Before Artcirq there were an average of four or five suicides in Igloolik every year, a serious problem local residents had debated for years. Dramatically, 12 months after it started, they celebrated a suicide-free year.

But it remains a bleak place for kids. The island is surrounded by ice for eight months of the year with temperatures falling to -60°C in January, when there is no sun.

Saladin explains: “Life is either very high, very strong, then suddenly, very dark, deep, violent, with a loss of meaning. Kids there need to find themselves as teenagers.

“Traditionally men were hunters, women were mothers. That’s still the same in Igloolik but not many people are hunters anymore. Lots are just like teenagers anywhere. They have lots of energy, they listen to hip-hop and always ask, ‘Yo, what’s up?’. The answer is always ‘not much’ and it’s that ‘not much’ that causes the problems.
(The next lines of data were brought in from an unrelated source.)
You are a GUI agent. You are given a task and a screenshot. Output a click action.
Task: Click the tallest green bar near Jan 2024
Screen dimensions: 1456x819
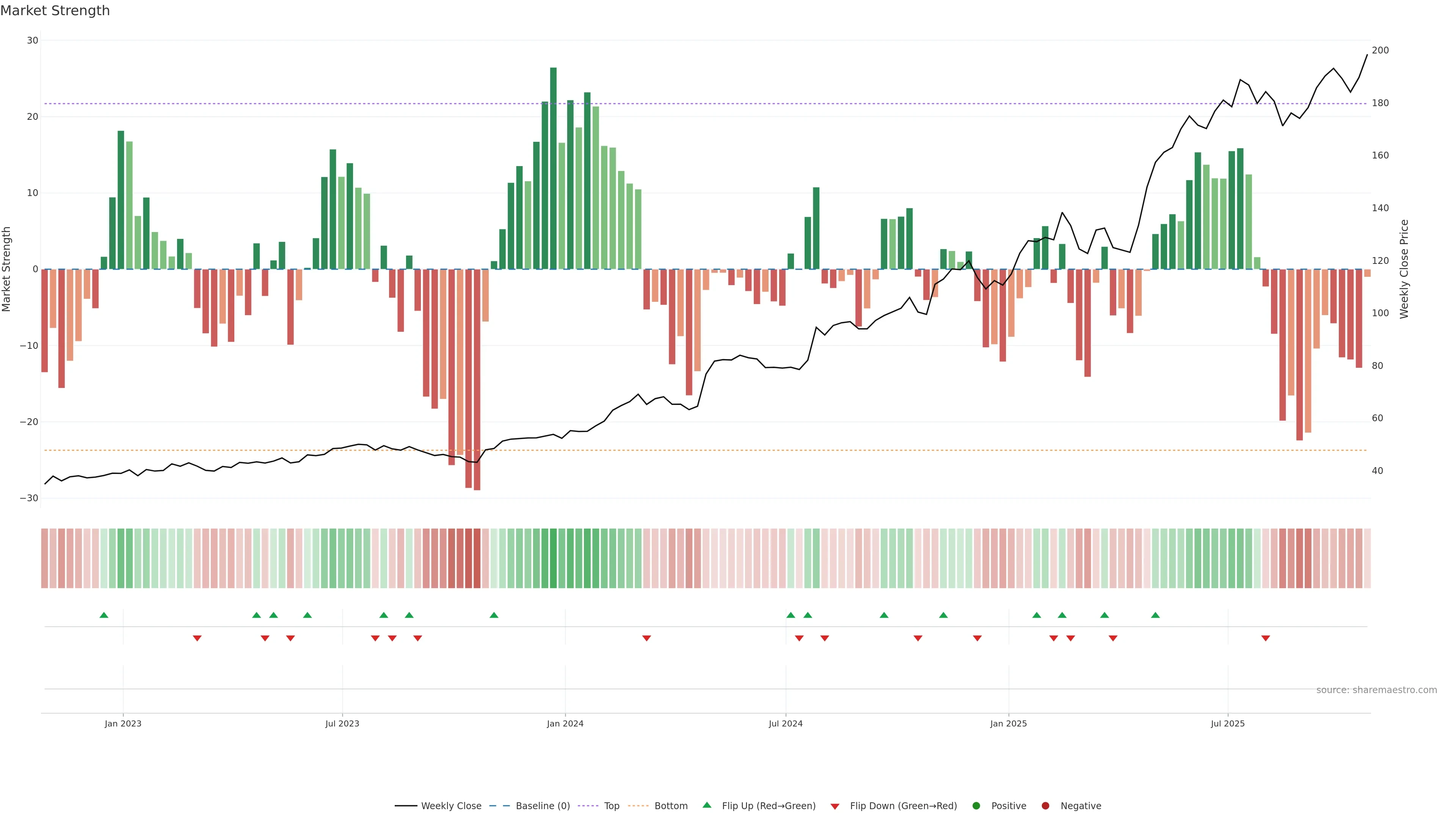(553, 169)
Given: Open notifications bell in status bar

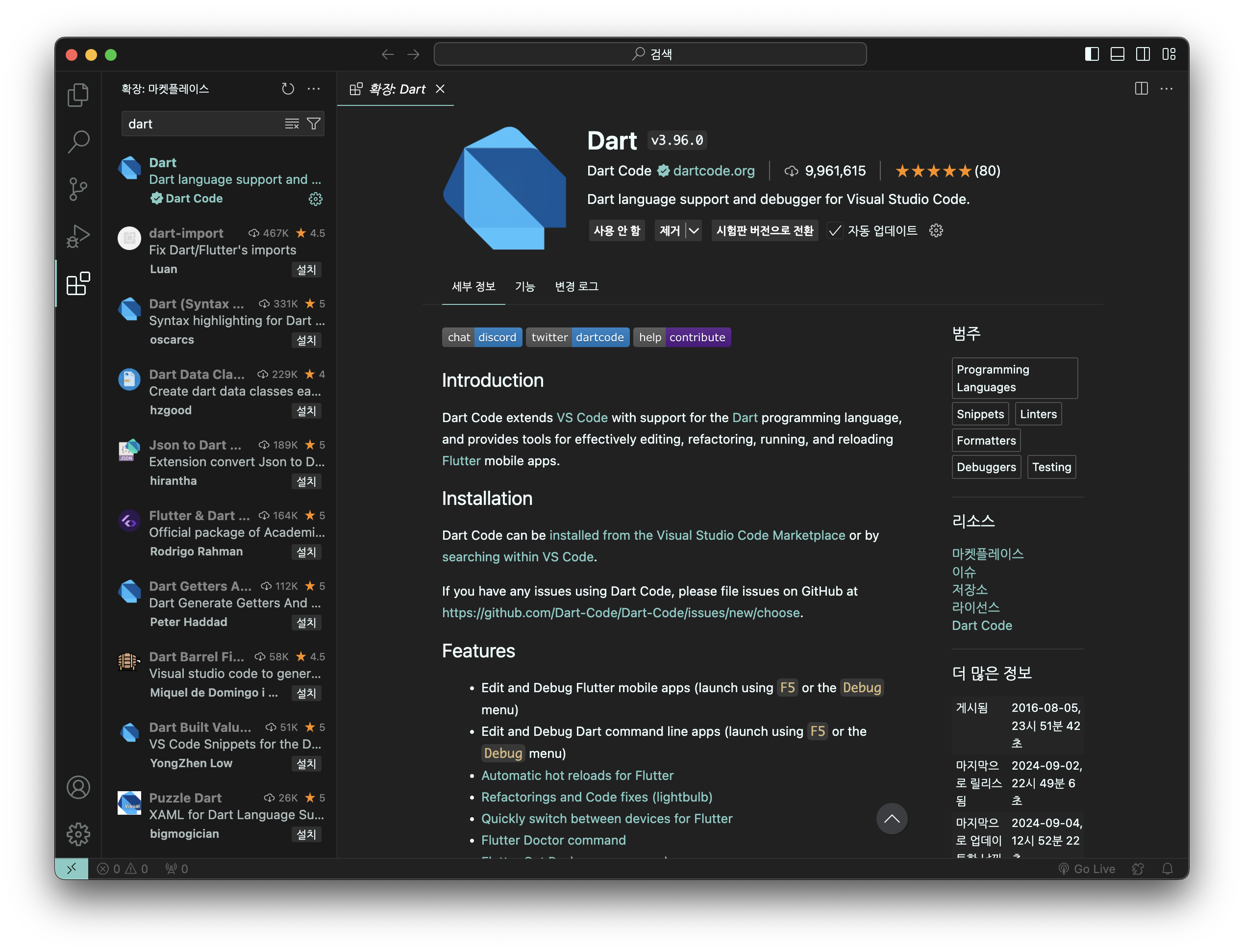Looking at the screenshot, I should (1167, 869).
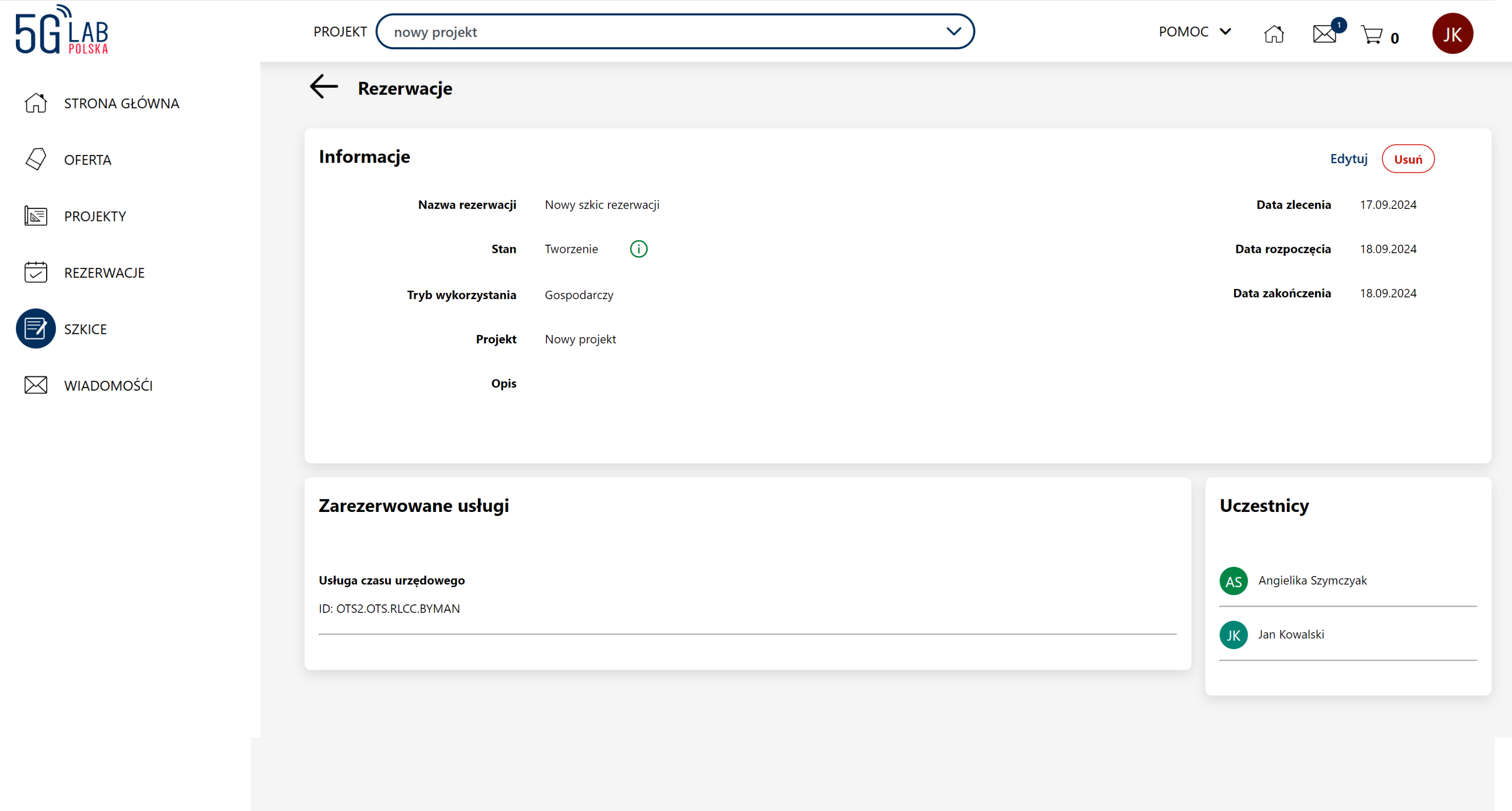The image size is (1512, 811).
Task: Click the Edytuj link
Action: pos(1348,158)
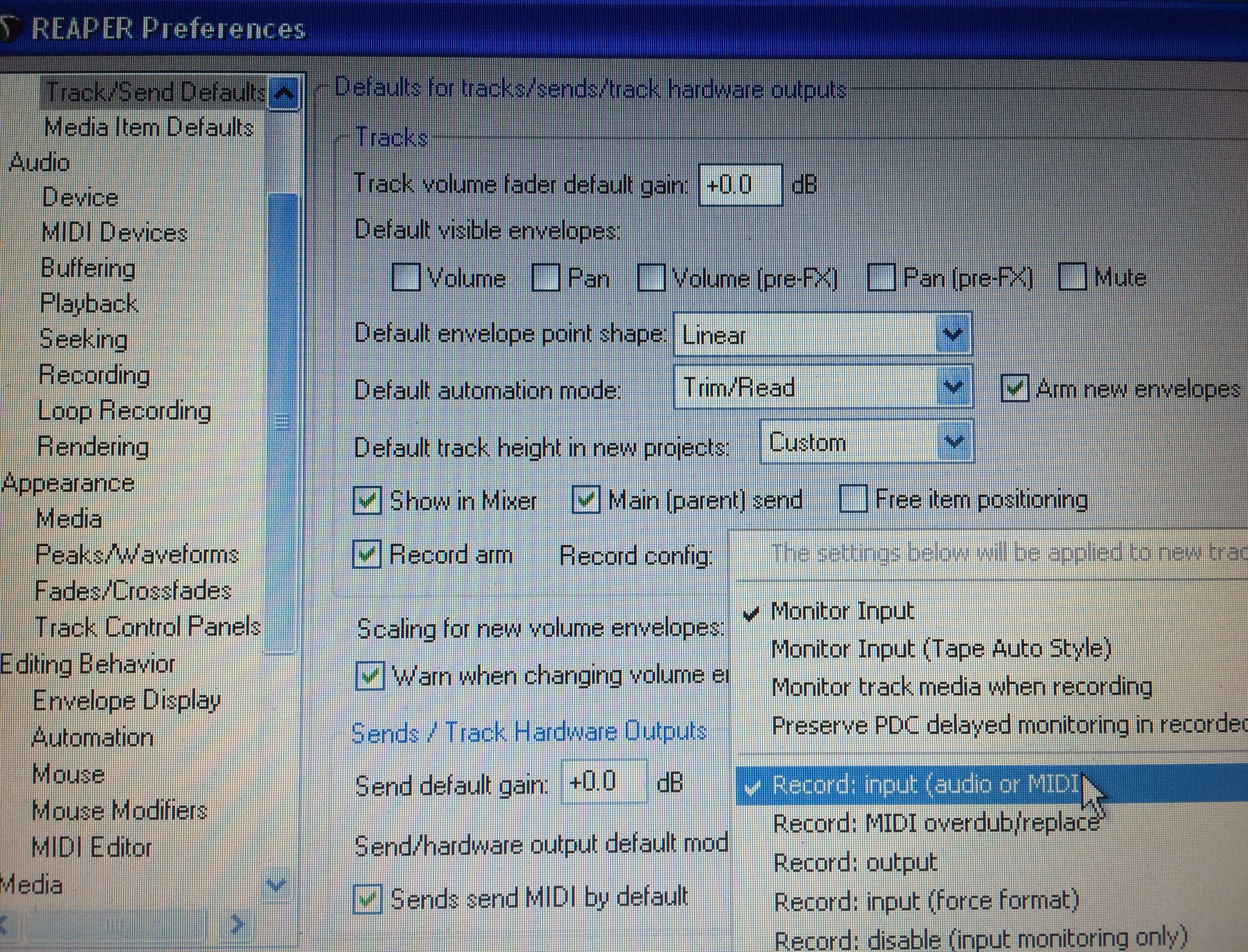
Task: Open the Default automation mode dropdown
Action: point(952,388)
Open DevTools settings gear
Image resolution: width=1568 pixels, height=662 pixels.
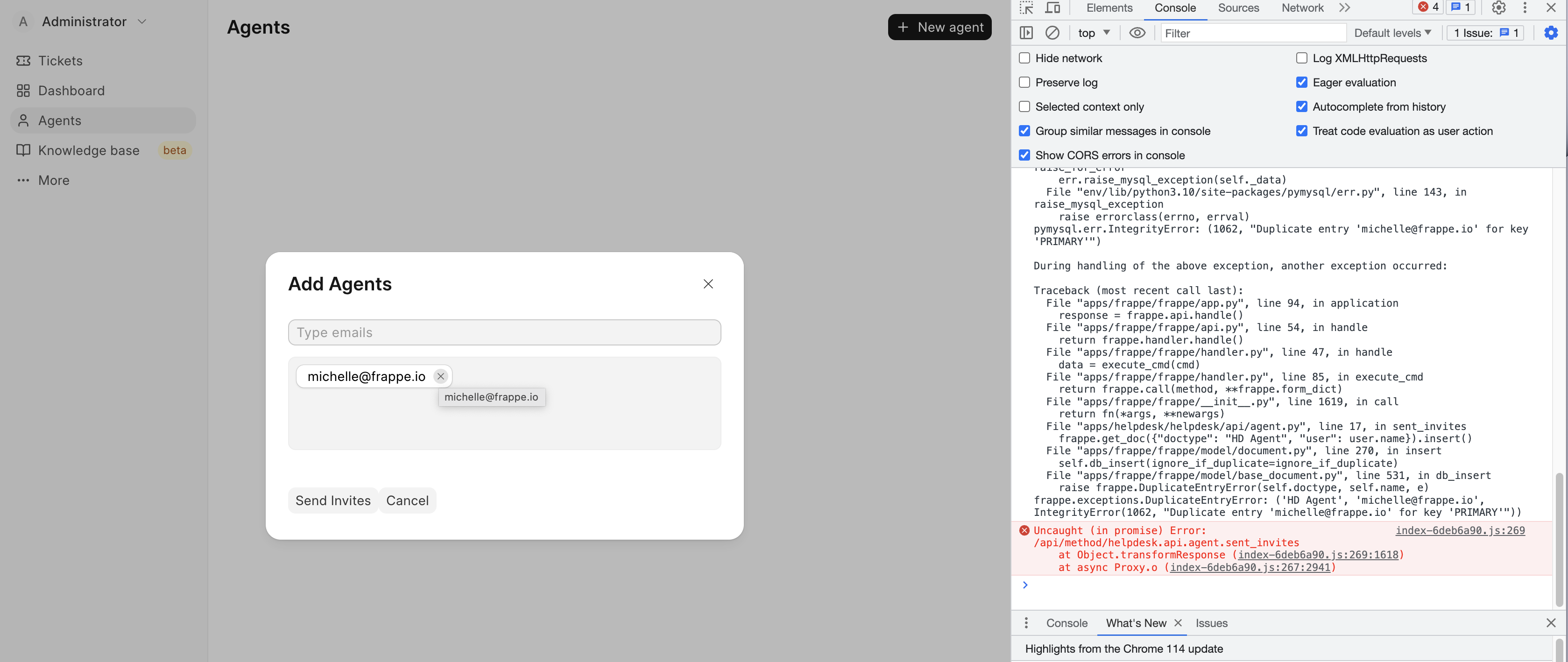[1498, 8]
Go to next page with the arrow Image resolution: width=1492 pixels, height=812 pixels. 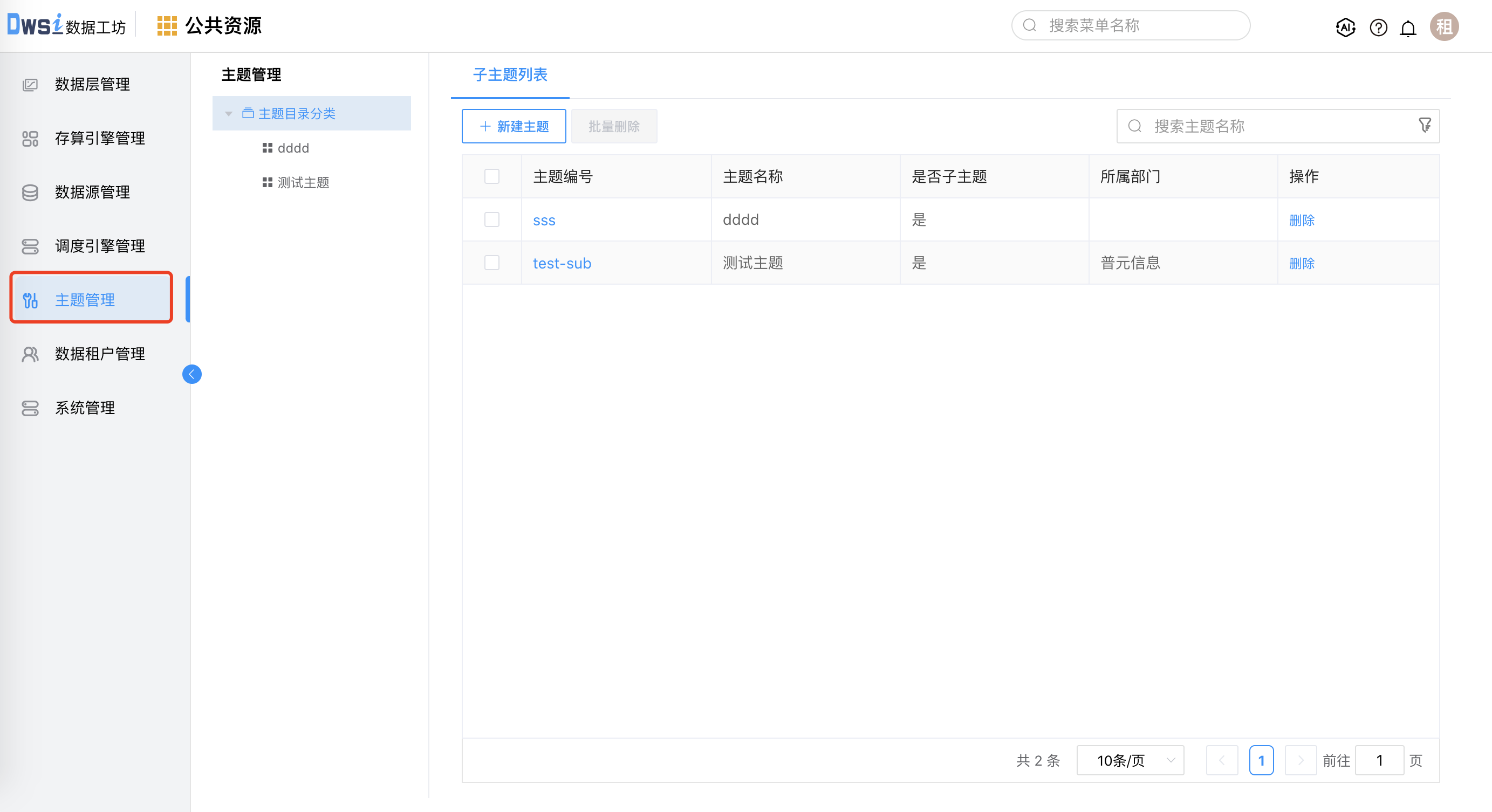pyautogui.click(x=1301, y=760)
“They are stuck on an island, stuck in a village. Everywhere is a dead end and it’s flat, flat, flat. Just gravel and tundra. But everyone is an artist inside and trying to express themselves, sometimes by drugs or alcohol. We’re trying to bring back another way of expression. Another possibility.”

Saladin is passionate about Artcirq and determined to preserve its heritage.

“It’s important to combine the circus skills with traditional dance and music. Last summer we recreated an old legend in a month. It made me realise how willing the kids were and how good they are. We’re trying to find the roots of circus in Inuit culture. Through that we’re trying to bring meaning and not lose everything from the past.

“Our goal is continuity. Artcirq is not a little fire that will burn for a month and then go out.”